On Wed, Mar 5, 2008 at 5:53 AM, Deinhammer, Guido
<[EMAIL PROTECTED]> wrote:
> Hi,
>
>  I followed the discussion here on Macros - and thought you might be
>  interested in what I have done to overcome most of their shortcomings.
>
>  I understand my writing turned out a little lengthy, but if you are
>  using macros, it should be worth the read...
>
>  Basically I am working on a web-based UI and we use velocity to render
>  html. We have a number of fairly complex macros - some are recursive -
>  and when I did a check on the memory consumption that finally made me
>  rethink whether velocity is suited to what we do at all. The problem is
>  that it includes the parsed nodetree of a macro wherever it is called
>  (https://issues.apache.org/jira/browse/VELOCITY-223). In our project
>  that resulted in up to 10MB of heap memory for a screen and we have
>  around 800 of them. This would mean that we can cache only around 15
>  screens in the ResourceCache.

yeah, we've heard a lot of such stories.  there's also the weird
parsing issues with multi-line comments in macros we've been having.
for all the improvements made to them last summer,  they still have a
long way to go.

>  This finally made me change all our (mostly generated) velocity
>  templates.
>  Before that there were a few other inconveniences that we got used to -
>  parameter passing is not ideal - we have often well over 20 parameters
>  many of them can be defaulted, so the normal macro parameters are not
>  very useful for us - but that is easy enough to work around - just pass
>  a single map to your macro - and inside the macro you can use a Java
>  tool or a user directive to default the values in the argument map with
>  values of a second - defaultValue map.
>  That made the maros a lot easier to use for us - but the memory problem
>  remains.
>  Another problem was that the caller cannot pass a body, or velocity
>  markup to the macro - that would be very convenient if you want to
>  implement e.g. a collapsible section
>  (https://issues.apache.org/jira/browse/VELOCITY-558 or
>  https://issues.apache.org/jira/browse/VELOCITY-583)
>
>  Other's reported using a variable for the name of the macro doesn't
>  work.
>
>  So I thought instead of using a macro call I could just implement a
>  directive that renders another .vm file with the same context and the
>  same Writer - similar to parse but with the option of passing
>  parameters. So that's what I did. And with the three directives I have
>  attached you can do something like this:
>
>  #call($myMacro {"arg1": true, "arg2":false})
>
>  The $myMacro variable has to resolve to a fileName (you can set the
>  directory for this, so you don't have to give the full path, and you can
>  skip the .vm ending). The second parameter is a map that is added to the
>  context under the name "args" - the "macro" can access the parameters
>  with $args.arg1. The "macro" itself, is nothing but a .vm file
>
>  You can also do this:
>
>  #callBlock(collapsibleSection {"isCollapsed":$collapsed, "title":"My
>  Section"})
>   My section content.....
>  #end
>
>  Where your collapsibleSection.vm file could look like this:
>
>  <table><th><td>$args.title</td></th>
>  #if($args.open)
>   #content()
>  #end
>  </table>
>  #end
>
>  Where the #content() directive will just render the body of the
>  callBlock directive - in this case " My section content.....".
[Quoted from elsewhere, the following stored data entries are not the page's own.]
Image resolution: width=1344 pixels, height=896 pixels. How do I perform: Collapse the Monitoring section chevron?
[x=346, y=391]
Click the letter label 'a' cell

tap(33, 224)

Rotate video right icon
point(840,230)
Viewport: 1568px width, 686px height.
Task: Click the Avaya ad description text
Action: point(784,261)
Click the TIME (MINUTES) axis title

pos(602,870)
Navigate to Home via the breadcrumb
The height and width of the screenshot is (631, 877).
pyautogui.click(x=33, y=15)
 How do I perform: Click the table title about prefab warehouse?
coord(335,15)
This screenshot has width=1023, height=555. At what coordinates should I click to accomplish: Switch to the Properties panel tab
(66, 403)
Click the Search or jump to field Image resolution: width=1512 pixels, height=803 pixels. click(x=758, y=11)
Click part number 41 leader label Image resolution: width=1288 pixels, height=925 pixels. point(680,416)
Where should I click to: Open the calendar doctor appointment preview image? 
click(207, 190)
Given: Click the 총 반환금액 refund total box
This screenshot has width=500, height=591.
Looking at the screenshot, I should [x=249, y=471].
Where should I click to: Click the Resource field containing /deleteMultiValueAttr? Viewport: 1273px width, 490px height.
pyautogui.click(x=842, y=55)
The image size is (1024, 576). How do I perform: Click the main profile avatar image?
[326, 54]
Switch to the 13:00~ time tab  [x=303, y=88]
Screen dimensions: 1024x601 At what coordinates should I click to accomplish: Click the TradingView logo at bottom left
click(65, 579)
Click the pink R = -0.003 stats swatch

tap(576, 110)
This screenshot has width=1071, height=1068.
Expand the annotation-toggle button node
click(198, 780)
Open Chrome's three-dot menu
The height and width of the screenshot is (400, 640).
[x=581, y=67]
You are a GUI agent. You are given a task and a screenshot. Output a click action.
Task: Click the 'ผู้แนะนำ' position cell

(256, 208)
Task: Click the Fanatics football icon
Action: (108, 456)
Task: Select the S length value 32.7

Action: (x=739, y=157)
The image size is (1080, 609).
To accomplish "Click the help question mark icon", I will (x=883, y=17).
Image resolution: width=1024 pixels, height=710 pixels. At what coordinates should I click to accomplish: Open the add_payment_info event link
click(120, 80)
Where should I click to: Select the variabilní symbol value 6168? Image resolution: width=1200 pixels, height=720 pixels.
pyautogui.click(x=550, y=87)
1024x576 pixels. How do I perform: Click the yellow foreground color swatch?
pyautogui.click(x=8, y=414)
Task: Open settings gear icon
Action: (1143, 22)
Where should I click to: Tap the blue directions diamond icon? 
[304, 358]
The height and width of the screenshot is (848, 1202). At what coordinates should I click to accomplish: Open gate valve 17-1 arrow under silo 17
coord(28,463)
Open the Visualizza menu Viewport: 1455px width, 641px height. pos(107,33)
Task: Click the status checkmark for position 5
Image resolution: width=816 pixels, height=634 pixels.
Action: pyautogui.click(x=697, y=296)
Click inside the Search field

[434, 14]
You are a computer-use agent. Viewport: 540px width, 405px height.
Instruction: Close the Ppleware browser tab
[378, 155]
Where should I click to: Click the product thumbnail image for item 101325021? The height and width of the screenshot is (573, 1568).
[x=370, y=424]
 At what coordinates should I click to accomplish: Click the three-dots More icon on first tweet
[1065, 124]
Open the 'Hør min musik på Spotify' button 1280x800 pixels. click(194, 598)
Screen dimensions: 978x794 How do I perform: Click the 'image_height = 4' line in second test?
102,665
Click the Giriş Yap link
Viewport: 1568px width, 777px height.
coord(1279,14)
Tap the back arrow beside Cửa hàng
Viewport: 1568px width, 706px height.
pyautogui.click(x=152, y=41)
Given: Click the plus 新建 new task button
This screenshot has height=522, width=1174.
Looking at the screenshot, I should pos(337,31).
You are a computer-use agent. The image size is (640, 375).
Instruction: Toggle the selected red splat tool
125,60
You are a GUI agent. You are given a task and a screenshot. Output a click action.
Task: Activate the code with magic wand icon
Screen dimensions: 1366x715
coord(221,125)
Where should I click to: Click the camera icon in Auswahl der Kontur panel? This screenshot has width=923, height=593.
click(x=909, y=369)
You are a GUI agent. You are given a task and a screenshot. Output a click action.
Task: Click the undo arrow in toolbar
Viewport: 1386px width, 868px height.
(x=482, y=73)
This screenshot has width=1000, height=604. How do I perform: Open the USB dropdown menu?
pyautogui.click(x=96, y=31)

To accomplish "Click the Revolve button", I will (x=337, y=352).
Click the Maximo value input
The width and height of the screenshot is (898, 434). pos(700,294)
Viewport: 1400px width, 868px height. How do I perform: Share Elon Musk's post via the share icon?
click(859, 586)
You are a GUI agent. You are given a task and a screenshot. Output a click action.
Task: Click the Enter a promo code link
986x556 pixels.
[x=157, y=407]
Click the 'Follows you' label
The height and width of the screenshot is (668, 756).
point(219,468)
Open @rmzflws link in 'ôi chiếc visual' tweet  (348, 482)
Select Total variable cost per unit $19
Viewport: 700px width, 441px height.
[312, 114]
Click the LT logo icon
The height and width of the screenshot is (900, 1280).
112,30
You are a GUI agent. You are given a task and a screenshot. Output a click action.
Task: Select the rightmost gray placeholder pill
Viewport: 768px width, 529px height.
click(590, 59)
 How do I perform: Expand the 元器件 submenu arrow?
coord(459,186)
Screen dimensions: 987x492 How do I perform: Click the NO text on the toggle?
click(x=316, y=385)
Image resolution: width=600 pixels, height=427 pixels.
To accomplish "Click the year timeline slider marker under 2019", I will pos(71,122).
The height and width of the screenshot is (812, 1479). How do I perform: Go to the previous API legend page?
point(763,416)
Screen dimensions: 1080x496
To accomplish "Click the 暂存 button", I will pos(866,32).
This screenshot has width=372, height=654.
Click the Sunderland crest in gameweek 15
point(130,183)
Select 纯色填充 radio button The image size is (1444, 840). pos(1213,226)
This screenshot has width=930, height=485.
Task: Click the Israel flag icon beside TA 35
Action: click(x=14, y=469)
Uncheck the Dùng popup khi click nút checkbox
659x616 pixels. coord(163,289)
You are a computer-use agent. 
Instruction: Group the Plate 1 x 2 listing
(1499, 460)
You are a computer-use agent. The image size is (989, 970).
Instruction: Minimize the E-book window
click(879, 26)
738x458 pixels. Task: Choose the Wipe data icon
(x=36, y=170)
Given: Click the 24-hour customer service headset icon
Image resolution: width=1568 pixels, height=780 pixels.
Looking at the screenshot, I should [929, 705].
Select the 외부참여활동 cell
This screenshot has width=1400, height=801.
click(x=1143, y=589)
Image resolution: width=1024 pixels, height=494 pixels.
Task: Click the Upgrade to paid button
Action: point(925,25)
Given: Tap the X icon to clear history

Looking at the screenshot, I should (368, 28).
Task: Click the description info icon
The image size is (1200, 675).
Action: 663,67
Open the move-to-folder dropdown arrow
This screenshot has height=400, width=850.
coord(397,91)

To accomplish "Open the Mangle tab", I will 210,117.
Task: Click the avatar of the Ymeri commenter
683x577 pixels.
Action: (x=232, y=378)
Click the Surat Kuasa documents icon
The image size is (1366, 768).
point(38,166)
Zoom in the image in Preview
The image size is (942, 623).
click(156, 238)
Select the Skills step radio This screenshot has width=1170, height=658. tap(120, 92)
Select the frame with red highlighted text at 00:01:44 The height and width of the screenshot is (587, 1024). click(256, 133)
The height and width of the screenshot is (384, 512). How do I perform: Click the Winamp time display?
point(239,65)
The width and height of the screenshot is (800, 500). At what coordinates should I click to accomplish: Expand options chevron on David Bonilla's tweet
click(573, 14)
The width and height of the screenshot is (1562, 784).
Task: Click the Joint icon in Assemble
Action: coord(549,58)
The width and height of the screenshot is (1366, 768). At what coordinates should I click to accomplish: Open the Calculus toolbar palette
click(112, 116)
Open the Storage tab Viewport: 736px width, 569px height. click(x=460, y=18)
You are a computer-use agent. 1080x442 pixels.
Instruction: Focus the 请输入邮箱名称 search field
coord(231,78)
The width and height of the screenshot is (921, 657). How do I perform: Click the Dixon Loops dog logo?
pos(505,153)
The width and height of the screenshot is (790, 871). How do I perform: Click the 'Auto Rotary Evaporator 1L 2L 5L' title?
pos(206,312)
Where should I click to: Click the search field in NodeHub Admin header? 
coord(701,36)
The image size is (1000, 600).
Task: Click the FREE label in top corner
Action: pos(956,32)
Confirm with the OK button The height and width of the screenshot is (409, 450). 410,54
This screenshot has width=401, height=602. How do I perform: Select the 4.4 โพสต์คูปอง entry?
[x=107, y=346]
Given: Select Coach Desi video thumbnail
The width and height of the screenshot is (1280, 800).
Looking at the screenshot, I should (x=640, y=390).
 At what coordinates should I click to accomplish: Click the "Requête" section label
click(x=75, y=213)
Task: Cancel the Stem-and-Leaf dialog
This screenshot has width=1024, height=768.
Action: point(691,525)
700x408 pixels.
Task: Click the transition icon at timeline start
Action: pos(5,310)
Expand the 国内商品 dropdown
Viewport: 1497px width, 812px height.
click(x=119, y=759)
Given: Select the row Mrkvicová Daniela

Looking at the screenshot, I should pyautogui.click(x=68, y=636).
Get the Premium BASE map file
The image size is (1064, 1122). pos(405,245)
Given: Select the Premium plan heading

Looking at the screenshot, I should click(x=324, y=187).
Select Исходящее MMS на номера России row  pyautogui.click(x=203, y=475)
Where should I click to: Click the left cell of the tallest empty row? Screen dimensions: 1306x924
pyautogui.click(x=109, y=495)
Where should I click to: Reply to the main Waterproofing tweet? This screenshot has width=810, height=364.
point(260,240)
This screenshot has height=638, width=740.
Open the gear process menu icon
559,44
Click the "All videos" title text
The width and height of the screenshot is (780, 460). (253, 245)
these look like a great improvements on #parse.

>  So have a look at the attached code, if you have similar problems with
>  macros - it is quite short and should be easy to understand.
>  Maybe something like this should be added for the 1.6 version - or the
>  whole macro concept could be converted to a solution like that - leaving
>  the existing syntax intact.

i'm totally interested.  no time to look at the code today, but i
would love to have something like #parse but with a little more
control over the variables/namespace.

>
>
>  Best regards,
>
>  Guido Deinhammer
>
>  Btw: we have also added another cool directive that allows partial page
>  rendering...but I didn't have time to write it up yet...

interesting.  seems like new ideas are starting to pop up. :)  i have
one i'm excited about, but i'm not quite ready to put it out there for
community vetting.

in any case, if we can't work some of these new ideas into 1.6 proper,
it would be great to at least get them in 1.6's whiteboard at a very
minimum to make it easier for people to start playing with them.